Bad Money es un libro devastador. No porque sea alarmista sino al contrario, porque su autor, Kevin Phillips, argumenta con gélida precisión las causas de la actual crisis americana. Que no es, como muchos creen todavía, producto de algunos excesos recientes, sino de una evolución estructural, y por eso difícil de corregir. En el origen de la crisis hay dos factores: el declinar de la producción americana de petróleo y la financialización de la economía. Como es natural, están vinculados.

Durante la primera mitad del siglo XX, los Estados Unidos produjeron el petróleo necesario para satisfacer su demanda interna. Pero en 1971 la producción alcanzó su máximo y comenzó a declinar; el mismo año, la administración Nixon abandonó la convertibilidad dólar-oro. En 1974 se trabó un acuerdo extraoficial entre EEUU y los productores petroleros del Golfo Pérsico: los americanos, con su poderío militar, mantendrían la estabilidad en el Golfo; a cambio, los productores venderían su petróleo exclusivamente en dólares. El valor del dólar quedaba así, en buena medida, atado al petróleo.

Pero estas maniobras tuvieron un efecto no previsto: iniciaron el ascenso irresistible del sector financiero. La flotación del dólar trajo un boom del cambio de divisas; en 1972 fue lanzado el cambio de divisas a futuro; en 1975, los futuros sobre bonos respaldados por hipotecas. “Con esto”, escribe Phillips, “se estableció la sopa primordial para un nuevo universo especulativo, apoyado en los llamados instrumentos derivativos”.

Durante la administración Reagan se asistió a una expansión sin precedentes del crédito hipotecario, al tiempo que se creaban instrumentos como las obligaciones de deuda colaterales. La burbuja especulativa que se creó como consecuencia fue sostenida por la Reserva Federal mediante bajas en las tasas de interés, mientras los entes reguladores y las calificadoras miraban hacia otro lado.

El reciente plan de rescate financiero, aprobado tras el crack de octubre, ha provocado encendidas polémicas en Estados Unidos. Pero tales rescates no son nuevos; en 1989-92 la recién creada Resolution Trust Corporation, una agencia gubernamental, pagó cerca de un cuarto de trillón de dólares para rescatar a cajas de ahorro en apuros. Durante el mismo período, una inyección de 150.000 millones de dólares, procedente de Arabia Saudita y negociada por la Reserva Federal de Nueva York, rescató a un desmonetizado Citibank. En el mismo sentido, los extraordinarios recortes en la tasa de interés entre 1990 y 1992 permitieron rescatar bonos basura, mientras que el rescate del peso mexicano en 1994 salvó a los bonos sobre el peso que poseían no pocos inversionistas en Wall Street.

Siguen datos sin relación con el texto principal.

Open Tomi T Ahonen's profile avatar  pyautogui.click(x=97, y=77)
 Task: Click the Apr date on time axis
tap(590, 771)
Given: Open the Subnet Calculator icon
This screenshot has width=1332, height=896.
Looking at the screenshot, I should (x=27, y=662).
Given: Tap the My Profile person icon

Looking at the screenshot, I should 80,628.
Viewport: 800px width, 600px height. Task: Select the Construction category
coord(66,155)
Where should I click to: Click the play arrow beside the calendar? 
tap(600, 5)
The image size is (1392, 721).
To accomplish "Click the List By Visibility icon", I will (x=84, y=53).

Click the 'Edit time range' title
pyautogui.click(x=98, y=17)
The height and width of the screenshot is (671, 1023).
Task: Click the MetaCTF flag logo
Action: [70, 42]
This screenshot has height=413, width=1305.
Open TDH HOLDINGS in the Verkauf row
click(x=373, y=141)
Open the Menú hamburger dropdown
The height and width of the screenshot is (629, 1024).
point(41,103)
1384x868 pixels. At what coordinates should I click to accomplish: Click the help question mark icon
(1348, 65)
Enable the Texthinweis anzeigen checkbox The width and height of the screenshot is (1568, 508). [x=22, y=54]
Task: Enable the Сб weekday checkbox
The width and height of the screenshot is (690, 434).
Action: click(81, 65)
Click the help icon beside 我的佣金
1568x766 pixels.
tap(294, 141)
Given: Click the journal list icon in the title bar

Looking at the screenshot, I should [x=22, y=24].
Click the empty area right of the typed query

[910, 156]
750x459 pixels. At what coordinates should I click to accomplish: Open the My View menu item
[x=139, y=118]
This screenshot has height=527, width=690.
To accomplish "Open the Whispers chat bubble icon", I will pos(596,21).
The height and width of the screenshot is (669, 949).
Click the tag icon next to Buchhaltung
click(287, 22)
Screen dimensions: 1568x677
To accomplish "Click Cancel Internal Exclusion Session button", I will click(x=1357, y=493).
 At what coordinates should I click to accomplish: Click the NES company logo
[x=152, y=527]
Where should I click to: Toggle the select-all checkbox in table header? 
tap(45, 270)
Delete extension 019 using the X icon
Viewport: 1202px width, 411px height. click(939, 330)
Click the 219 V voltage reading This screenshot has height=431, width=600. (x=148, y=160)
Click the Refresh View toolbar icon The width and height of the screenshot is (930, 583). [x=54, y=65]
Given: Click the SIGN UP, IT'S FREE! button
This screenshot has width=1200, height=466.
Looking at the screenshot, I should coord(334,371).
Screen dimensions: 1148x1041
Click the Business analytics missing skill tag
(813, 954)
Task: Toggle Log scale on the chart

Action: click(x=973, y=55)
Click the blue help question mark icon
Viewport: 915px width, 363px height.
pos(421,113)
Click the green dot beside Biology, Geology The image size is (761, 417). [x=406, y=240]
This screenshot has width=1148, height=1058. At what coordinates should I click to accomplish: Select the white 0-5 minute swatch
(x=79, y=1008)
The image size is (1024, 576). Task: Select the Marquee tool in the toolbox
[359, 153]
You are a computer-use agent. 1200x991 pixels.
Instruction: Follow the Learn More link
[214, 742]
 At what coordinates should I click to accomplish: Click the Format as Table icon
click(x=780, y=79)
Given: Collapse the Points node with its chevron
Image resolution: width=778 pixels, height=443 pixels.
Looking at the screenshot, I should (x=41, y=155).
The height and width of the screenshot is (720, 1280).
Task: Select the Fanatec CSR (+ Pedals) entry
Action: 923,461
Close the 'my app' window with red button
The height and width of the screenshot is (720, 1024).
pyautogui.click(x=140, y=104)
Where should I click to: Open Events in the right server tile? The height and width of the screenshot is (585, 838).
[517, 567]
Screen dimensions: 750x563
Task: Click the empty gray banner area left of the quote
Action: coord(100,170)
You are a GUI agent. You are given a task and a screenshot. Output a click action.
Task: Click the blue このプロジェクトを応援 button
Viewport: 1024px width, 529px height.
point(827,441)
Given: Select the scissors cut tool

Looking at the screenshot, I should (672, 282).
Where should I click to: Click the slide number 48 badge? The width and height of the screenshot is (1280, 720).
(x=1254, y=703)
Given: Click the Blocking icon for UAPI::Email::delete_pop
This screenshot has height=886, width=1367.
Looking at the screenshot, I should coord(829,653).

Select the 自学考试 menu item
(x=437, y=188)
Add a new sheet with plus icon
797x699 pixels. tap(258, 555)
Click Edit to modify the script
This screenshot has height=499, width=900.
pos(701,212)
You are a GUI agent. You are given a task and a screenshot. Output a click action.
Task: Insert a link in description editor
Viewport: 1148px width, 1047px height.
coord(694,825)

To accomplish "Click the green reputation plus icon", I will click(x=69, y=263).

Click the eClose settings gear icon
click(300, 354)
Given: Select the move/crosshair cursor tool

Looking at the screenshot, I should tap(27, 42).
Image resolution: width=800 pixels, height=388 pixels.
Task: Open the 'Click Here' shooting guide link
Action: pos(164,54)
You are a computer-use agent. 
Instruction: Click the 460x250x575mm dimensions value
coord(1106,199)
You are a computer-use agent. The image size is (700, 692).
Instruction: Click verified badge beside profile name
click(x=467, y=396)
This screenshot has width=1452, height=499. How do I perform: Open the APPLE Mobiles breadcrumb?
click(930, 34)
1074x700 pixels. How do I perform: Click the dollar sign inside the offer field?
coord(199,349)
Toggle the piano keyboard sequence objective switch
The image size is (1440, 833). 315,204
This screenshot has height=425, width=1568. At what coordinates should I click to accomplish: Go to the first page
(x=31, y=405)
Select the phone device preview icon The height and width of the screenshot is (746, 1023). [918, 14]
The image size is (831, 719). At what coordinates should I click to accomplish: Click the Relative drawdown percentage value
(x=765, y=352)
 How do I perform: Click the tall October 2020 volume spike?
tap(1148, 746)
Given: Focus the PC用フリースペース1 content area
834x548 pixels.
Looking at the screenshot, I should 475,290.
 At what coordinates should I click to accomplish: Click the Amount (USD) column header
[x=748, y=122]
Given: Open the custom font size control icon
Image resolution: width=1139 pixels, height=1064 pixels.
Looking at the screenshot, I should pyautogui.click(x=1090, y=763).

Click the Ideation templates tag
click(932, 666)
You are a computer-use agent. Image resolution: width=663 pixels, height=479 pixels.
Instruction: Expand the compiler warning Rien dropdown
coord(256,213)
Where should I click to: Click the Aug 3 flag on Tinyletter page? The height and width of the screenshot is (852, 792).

Todo esto, para Phillips, es síntoma de un cambio de paradigma. “A fines de los 80”, escribe, “parece haberse acordado en las altas esferas un mecanismo federal de rescate capaz de asegurar a los grandes bancos contra las crisis”. Mediante este acto –que nunca tuvo correlato para la industria–, quedaba establecida la preferencia por el “mercantilismo financiero” como actividad central de la nación. No pocos se felicitaron del pasaje de una economía manufacturera a una financiera; Phillips prefiere recordar que este pasaje ha sido, históricamente, propio de imperios en incipiente decadencia.

Como fuere, en 2007 los “servicios financieros” excedían ampliamente a los demás sectores, hasta totalizar más de un quinto del PIB. En comparación, las manufacturas representaban apenas un 12%. Mientras tanto, la deuda total equivalía a tres veces el PIB, una proporción que supera el record de la Gran Depresión.

El resto es historia conocida. En agosto de 2007, una crisis de confianza en el mercado hipotecario inició lo que se ha llamado “el descarrilamiento más lento que se haya presenciado”. En octubre de 2008 el descarrilamiento ha pasado a cámara rápida, y su final es todo menos previsible.